Saturday, April 23, 2011

"Thou Hast Made My Light Darkness"


I have before me a little book that measures approximately four and three-eighths inches by seven inches. It is bound in red Morocco leather with five raised bands on its spine; it is sewn on cords that make the raised bands and these testify to its extreme age. There are still remnants of gold leaf on the scuffed binding and its edges are marbled in blue and yellow and red. There is no title because it was made to be a "common-place" book or a diary, which, indeed, it is.

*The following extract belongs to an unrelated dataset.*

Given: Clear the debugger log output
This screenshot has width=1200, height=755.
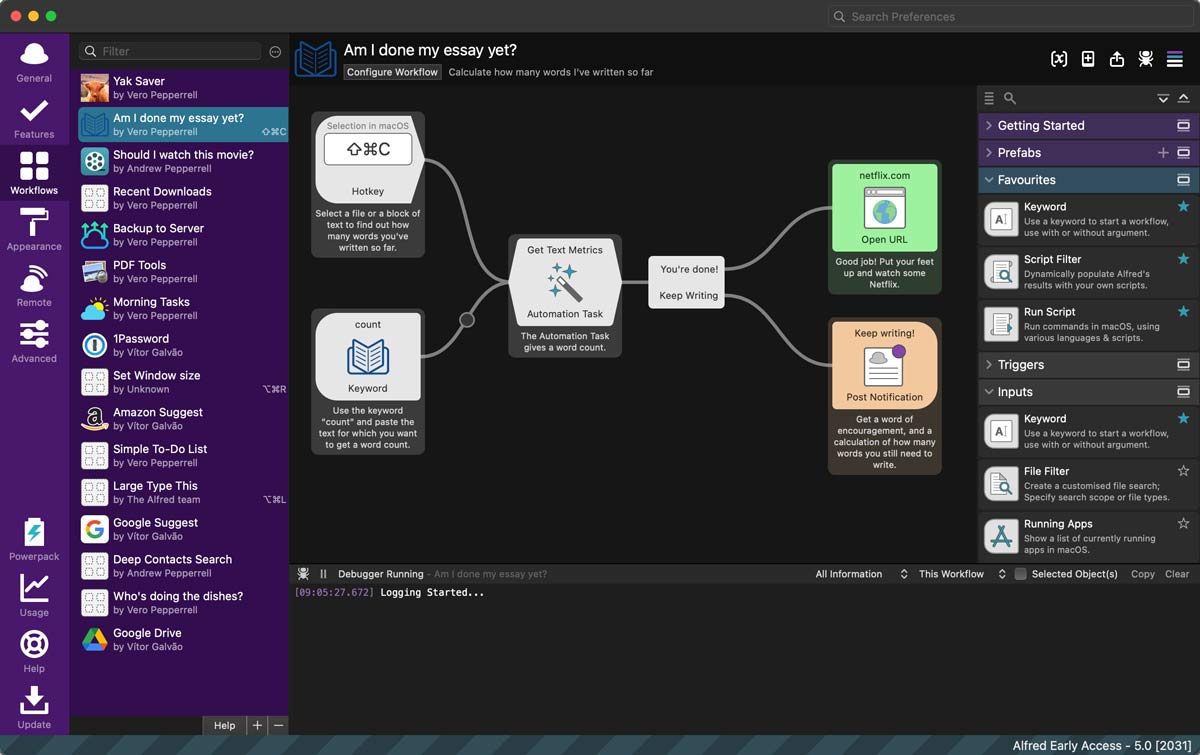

On the fly-leaf inscribed in faded brown copperplate is the following

the Reverend Octavius Winter
1801
"his book"

and on the pages that follow are a collection of daily personal thoughts, notes of events, quotes from old authors, and prayers and meditations. Occasionally there are snippets of newspaper notices pinned to the page, the pins rusty and causing rust stains to the pages to and fro. On one such page is such a clipping that reads

"Deceased on August 5th, Margaret, infant child of the Reverend Octavius Winter, and wife, Louisa, of Hawley."

Between these pages is a lock of fine blond hair, presumably from the child.

Sometimes, the page is covered with Scripture texts. Here is an example.

"Blessed are the undefiled in the way, who walk in the law of the Lord."

"The steps of a good man are ordered by the Lord."

"I know, O Lord, that the way of a man is not in himself, it is not in man himself to direct his steps."

"Trust in the Lord with all thine heart, and lean not unto thine own understanding; in all thy ways acknowledge him, and he shall direct thy steps."

"His trust is in the Lord, none of his steps shall slide."

At other times, there are notes on his preaching:

" Dec. 6, 1801. Morning at Shelbyville meeting. Preached from I Peter 3:18. The wheels of the chariot did drive heavily."

"January 10th, 1802. Hawley. Very cold from a week of hard frost. The meeting-house very cold; the air blue with breath. Preached with liberty from Romans 8:28-30. The people very joyful despite the conditions. 'Bless the Lord, O my soul.'"

After losing the child mentioned before, the Reverend Winter went through several months of conflict with his church board. During this time, his wife, again pregnant, was in bad health. Four months into this pregnancy, she appears to have miscarried. She continued in poor health and at the end of the year, died. In the middle of a single left-hand page with nothing else recorded on this or the facing page is this:

"November 22nd, 1802. Buried today beside our dead child my dear companion, Louisa Day Winter, aged, 31 years and two months. 'She was life and light to me.' We were married for six years and seven months. In hope of the Resurrection."

This is surrounded with a faded inked border, once black.

Six months later, the church board terminated him as pastor of the church.

"May 26th, 1803. Today, I am relieved of my duties as pastor of the church in Hawley. I have no prospects, though I am told that one of the churches in the Ohio country is seeking a minister. I am thrown on the Sovereignty and Grace of God to provide for me and my two remaining children. Lamentations 3:21-24. His Will be done."

There is not another entry until November 1803.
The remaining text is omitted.